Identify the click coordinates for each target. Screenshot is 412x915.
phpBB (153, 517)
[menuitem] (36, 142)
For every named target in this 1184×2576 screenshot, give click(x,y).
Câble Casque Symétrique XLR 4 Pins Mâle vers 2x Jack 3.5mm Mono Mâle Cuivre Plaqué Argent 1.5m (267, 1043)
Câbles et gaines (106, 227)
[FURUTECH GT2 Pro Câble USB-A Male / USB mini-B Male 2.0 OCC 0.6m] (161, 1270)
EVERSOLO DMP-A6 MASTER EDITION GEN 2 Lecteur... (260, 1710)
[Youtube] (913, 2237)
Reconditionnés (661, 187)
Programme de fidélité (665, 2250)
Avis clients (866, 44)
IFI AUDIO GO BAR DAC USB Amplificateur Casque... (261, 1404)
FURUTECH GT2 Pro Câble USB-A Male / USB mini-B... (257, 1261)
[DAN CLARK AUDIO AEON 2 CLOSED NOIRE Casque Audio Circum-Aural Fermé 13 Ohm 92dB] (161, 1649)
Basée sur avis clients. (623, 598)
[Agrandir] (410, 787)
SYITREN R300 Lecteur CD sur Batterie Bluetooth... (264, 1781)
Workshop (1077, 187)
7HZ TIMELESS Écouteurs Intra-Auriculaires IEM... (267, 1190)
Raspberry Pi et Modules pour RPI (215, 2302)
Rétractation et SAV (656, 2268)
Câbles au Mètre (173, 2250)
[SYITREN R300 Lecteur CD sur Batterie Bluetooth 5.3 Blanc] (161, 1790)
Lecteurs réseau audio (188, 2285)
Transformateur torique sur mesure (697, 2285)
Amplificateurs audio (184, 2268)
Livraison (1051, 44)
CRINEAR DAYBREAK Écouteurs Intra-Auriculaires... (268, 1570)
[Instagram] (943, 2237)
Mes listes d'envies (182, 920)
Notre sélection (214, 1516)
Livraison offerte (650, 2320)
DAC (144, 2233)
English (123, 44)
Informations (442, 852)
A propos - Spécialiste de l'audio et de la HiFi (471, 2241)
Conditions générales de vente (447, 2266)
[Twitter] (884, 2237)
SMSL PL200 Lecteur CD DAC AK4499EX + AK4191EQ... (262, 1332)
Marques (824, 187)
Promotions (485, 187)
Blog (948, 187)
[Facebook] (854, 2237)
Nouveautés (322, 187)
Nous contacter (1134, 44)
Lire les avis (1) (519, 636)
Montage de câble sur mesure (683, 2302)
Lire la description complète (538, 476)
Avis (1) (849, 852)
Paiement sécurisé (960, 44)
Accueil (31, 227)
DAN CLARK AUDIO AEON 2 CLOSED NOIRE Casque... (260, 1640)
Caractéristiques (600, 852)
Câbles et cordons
++++++++++
Prompt
Reproduce the whole listing, exactly.

Result for this task
Identify the click coordinates for each target. Screenshot is 412x915.
phpBB (153, 517)
[menuitem] (36, 142)
For every named target in this 1184×2576 screenshot, give click(x,y).
Câble Casque Symétrique XLR 4 Pins Mâle vers 2x Jack 3.5mm Mono Mâle Cuivre Plaqué Argent 1.5m (267, 1043)
Câbles et gaines (106, 227)
[FURUTECH GT2 Pro Câble USB-A Male / USB mini-B Male 2.0 OCC 0.6m] (161, 1270)
EVERSOLO DMP-A6 MASTER EDITION GEN 2 Lecteur... (260, 1710)
[Youtube] (913, 2237)
Reconditionnés (661, 187)
Programme de fidélité (665, 2250)
Avis clients (866, 44)
IFI AUDIO GO BAR DAC USB Amplificateur Casque... (261, 1404)
FURUTECH GT2 Pro Câble USB-A Male / USB mini-B... (257, 1261)
[DAN CLARK AUDIO AEON 2 CLOSED NOIRE Casque Audio Circum-Aural Fermé 13 Ohm 92dB] (161, 1649)
Basée sur avis clients. (623, 598)
[Agrandir] (410, 787)
SYITREN R300 Lecteur CD sur Batterie Bluetooth... (264, 1781)
Workshop (1077, 187)
7HZ TIMELESS Écouteurs Intra-Auriculaires IEM... (267, 1190)
Raspberry Pi et Modules pour RPI (215, 2302)
Rétractation et SAV (656, 2268)
Câbles au Mètre (173, 2250)
[SYITREN R300 Lecteur CD sur Batterie Bluetooth 5.3 Blanc] (161, 1790)
Lecteurs réseau audio (188, 2285)
Transformateur torique sur mesure (697, 2285)
Amplificateurs audio (184, 2268)
Livraison (1051, 44)
CRINEAR DAYBREAK Écouteurs Intra-Auriculaires... (268, 1570)
[Instagram] (943, 2237)
Mes listes d'envies (182, 920)
Notre sélection (214, 1516)
Livraison offerte (650, 2320)
DAC (144, 2233)
English (123, 44)
Informations (442, 852)
A propos - Spécialiste de l'audio et de la HiFi (471, 2241)
Conditions générales de vente (447, 2266)
[Twitter] (884, 2237)
SMSL PL200 Lecteur CD DAC AK4499EX + AK4191EQ... (262, 1332)
Marques (824, 187)
Promotions (485, 187)
Blog (948, 187)
[Facebook] (854, 2237)
Nouveautés (322, 187)
Nous contacter (1134, 44)
Lire les avis (1) (519, 636)
Montage de câble sur mesure (683, 2302)
Lire la description complète (538, 476)
Avis (1) (849, 852)
Paiement sécurisé (960, 44)
Accueil (31, 227)
DAN CLARK AUDIO AEON 2 CLOSED NOIRE Casque... (260, 1640)
Caractéristiques (600, 852)
Câbles et cordons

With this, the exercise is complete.